[Start of Attachment]

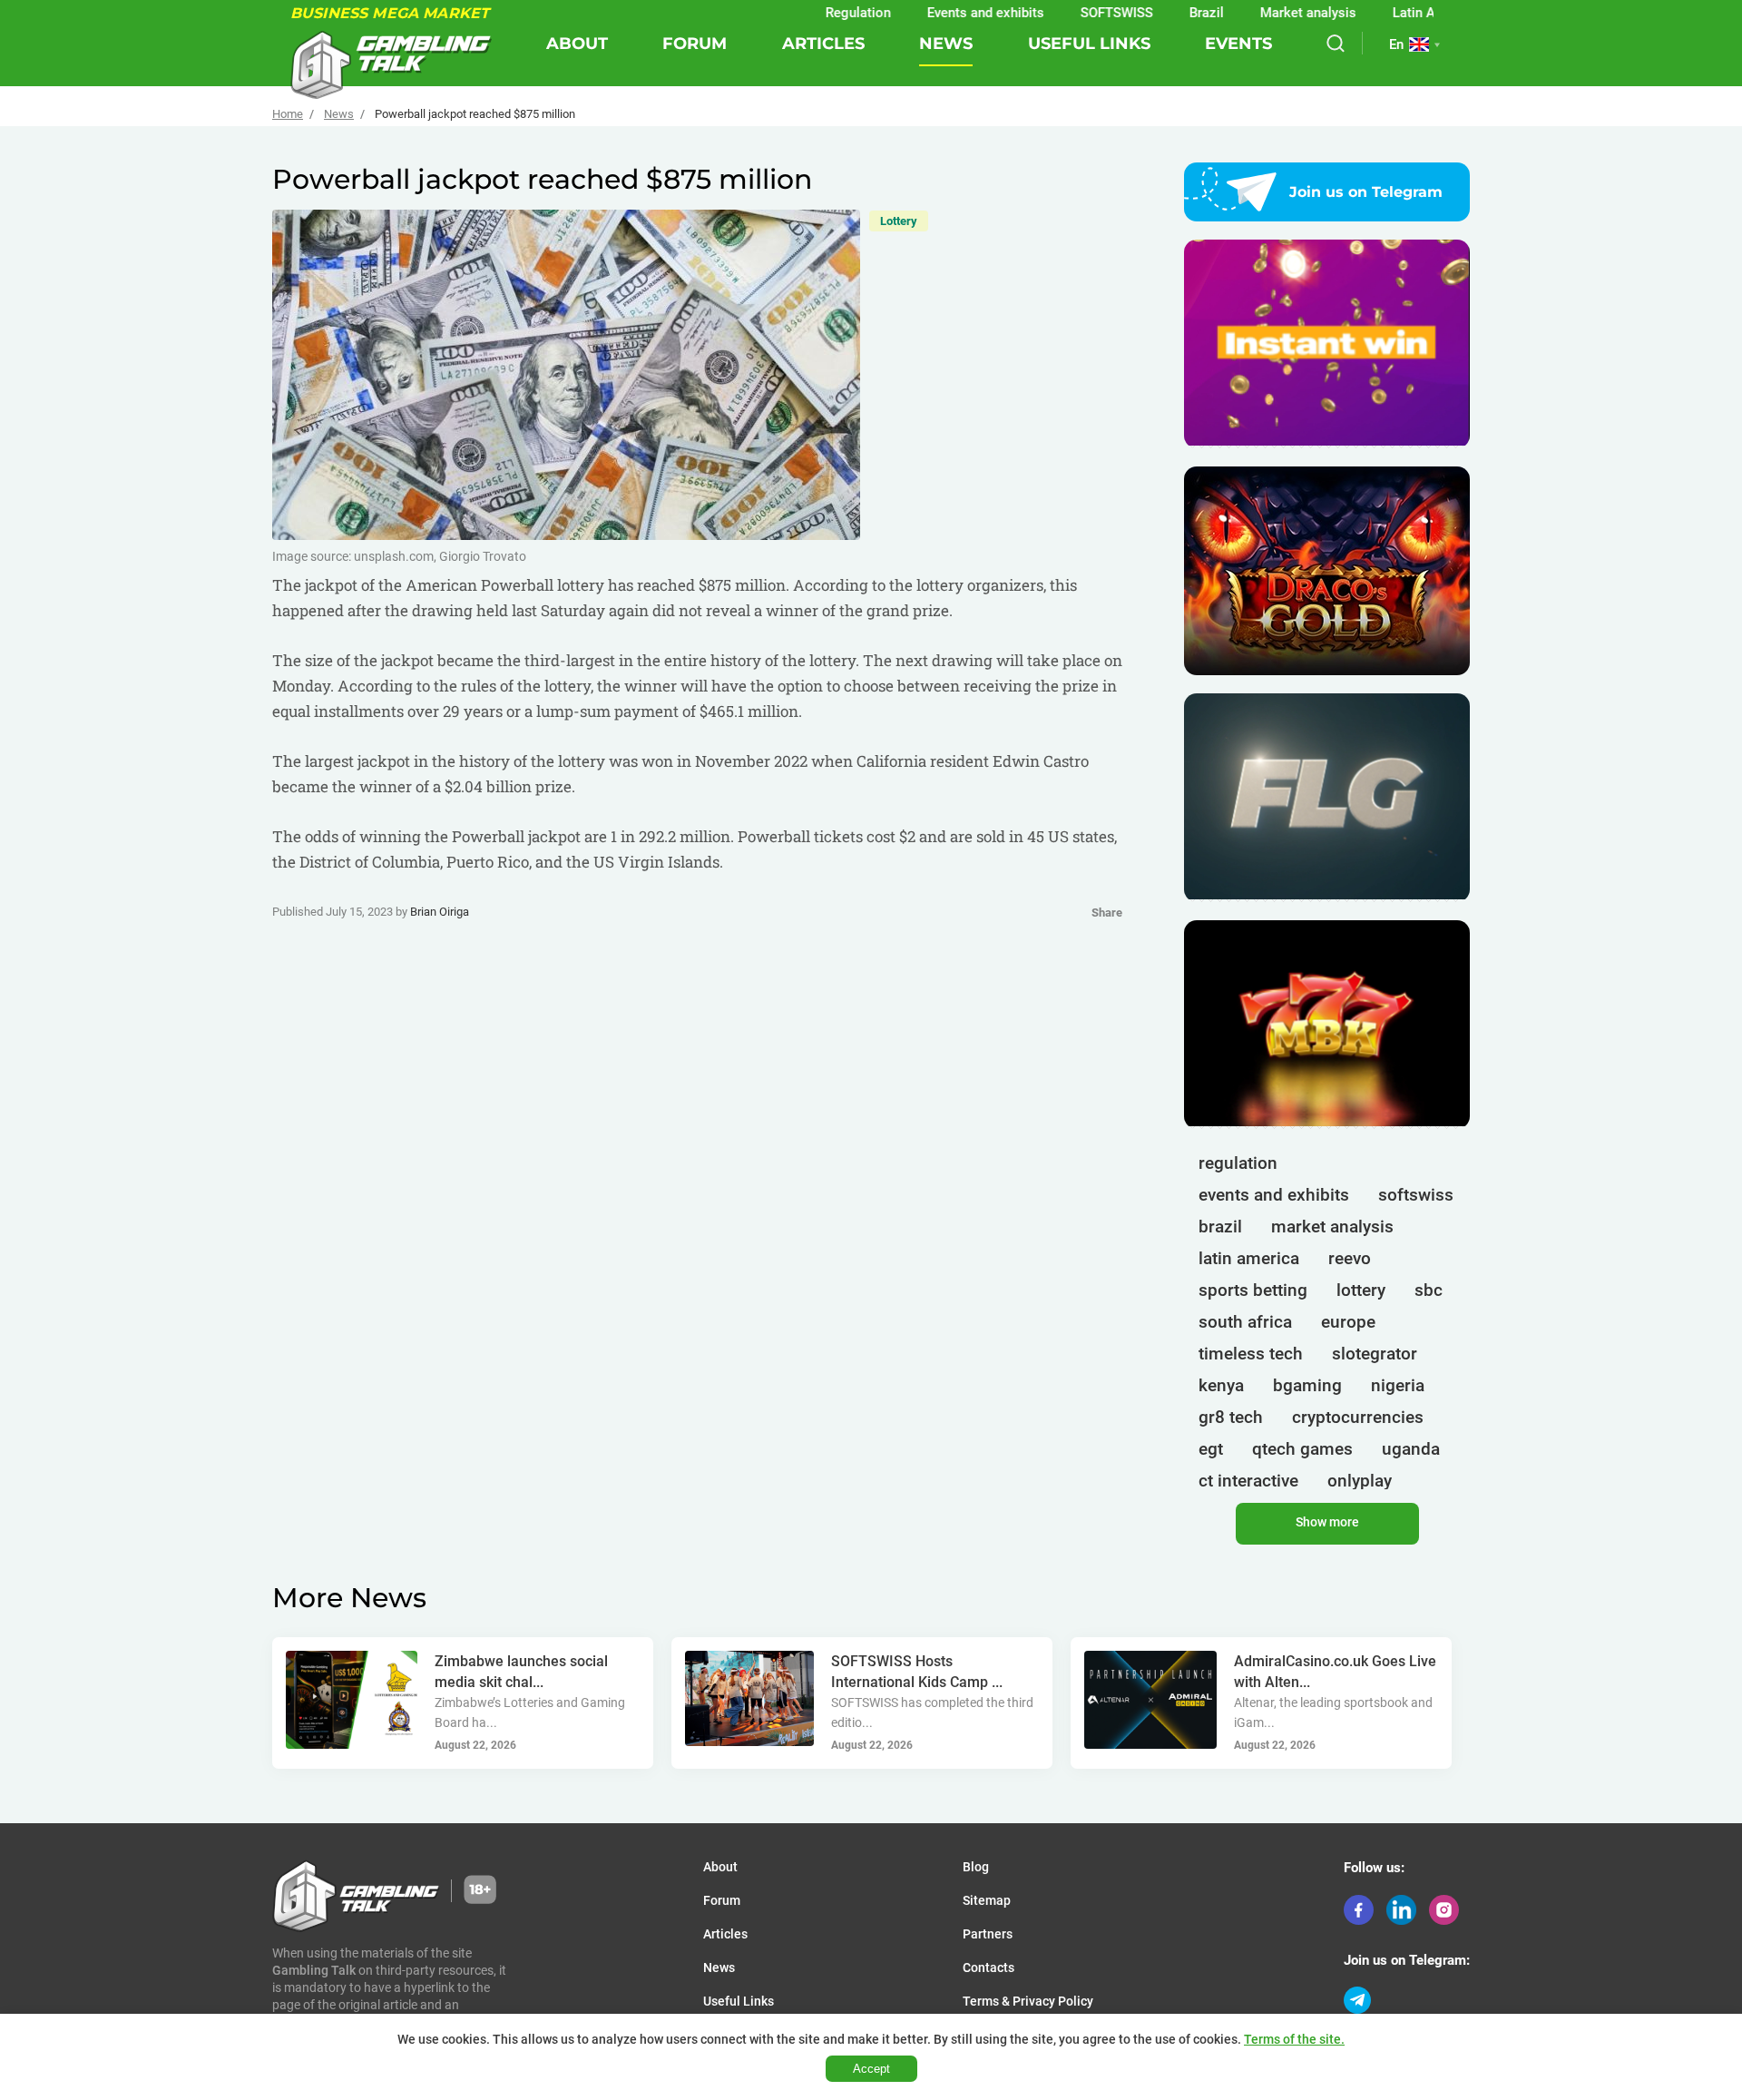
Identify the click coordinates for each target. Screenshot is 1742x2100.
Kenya (1221, 1385)
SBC (1428, 1290)
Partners (988, 1934)
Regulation (794, 13)
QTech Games (1302, 1448)
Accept (871, 2068)
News (946, 44)
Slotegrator (1374, 1353)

[End of Attachment]

Copy out the entries exactly as they stand, omitting the images.

__Result of this exercise__.
Identify the click coordinates for each target. Screenshot is 1742x2100.
Kenya (1221, 1385)
SBC (1428, 1290)
Partners (988, 1934)
Regulation (794, 13)
QTech Games (1302, 1448)
Accept (871, 2068)
News (946, 44)
Slotegrator (1374, 1353)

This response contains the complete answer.